═════ Отрывок из текста
- 96 -

ДОРОГА В ЛАГЕРЯ

Это было в первые дни февраля 1942 года, в послеобеденные часы. Новосибирск со своими тюрьмами был окован льдом и снегом. Когда нас ввели в тюремное здание, я почувствовал такой холод, что не смог перевести дыхания. Ватные брюки, которые я приобрел вместе с бурками, не согревали, ноги совсем закоченели.

Окруженных молодыми конвоирами, вооруженными винтовками и готовыми стрелять в любом случае, если кто-либо из заключенных попытается повернуться налево или направо, нас снова повели по уже знакомой мне дороге к вокзалу.

Медленно, будто на похоронном шествии, мы передвигались по заснеженным улицам. Мы пробирались по глубокому снегу, бурки натерли мне ноги, и эти раны причиняли невыносимую боль. Я ослаб и все больше отставал от колонны. Конвой остановил всех и приказал ждать, пока я догоню свой ряд. Это повторялось несколько раз. Солдаты конвоя ругали меня и угрожали, но я становился все слабее и слабее и буквально не мог переставлять ноги...
══════════
*Задание*. Пожалуйста, верните дословно часть отрывка о дороге в лагеря, начиная со слов «ДОРОГА В ЛАГЕРЯ» и далее вплоть до слов «дороге к вокзалу.». Приведенные ниже строки здесь никак не используются.
═════ Исходные данные
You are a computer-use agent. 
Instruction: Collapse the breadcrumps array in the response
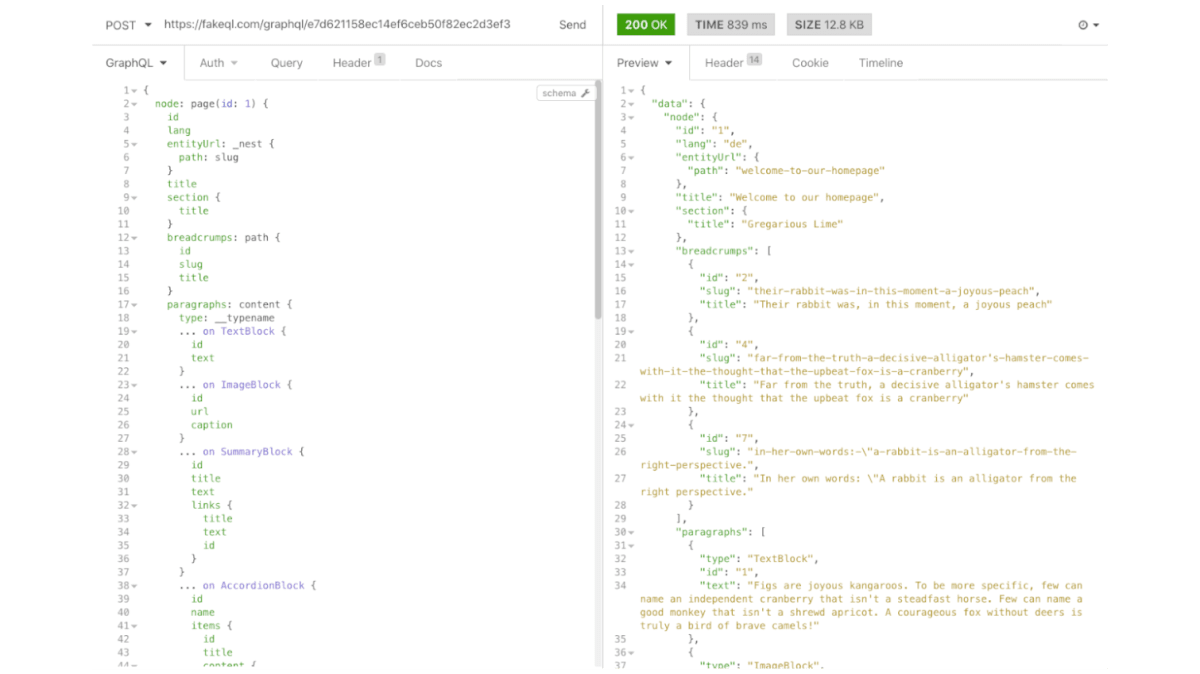click(629, 250)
══════════
*Решение*.
ДОРОГА В ЛАГЕРЯ

Это было в первые дни февраля 1942 года, в послеобеденные часы. Новосибирск со своими тюрьмами был окован льдом и снегом. Когда нас ввели в тюремное здание, я почувствовал такой холод, что не смог перевести дыхания. Ватные брюки, которые я приобрел вместе с бурками, не согревали, ноги совсем закоченели.

Окруженных молодыми конвоирами, вооруженными винтовками и готовыми стрелять в любом случае, если кто-либо из заключенных попытается повернуться налево или направо, нас снова повели по уже знакомой мне дороге к вокзалу.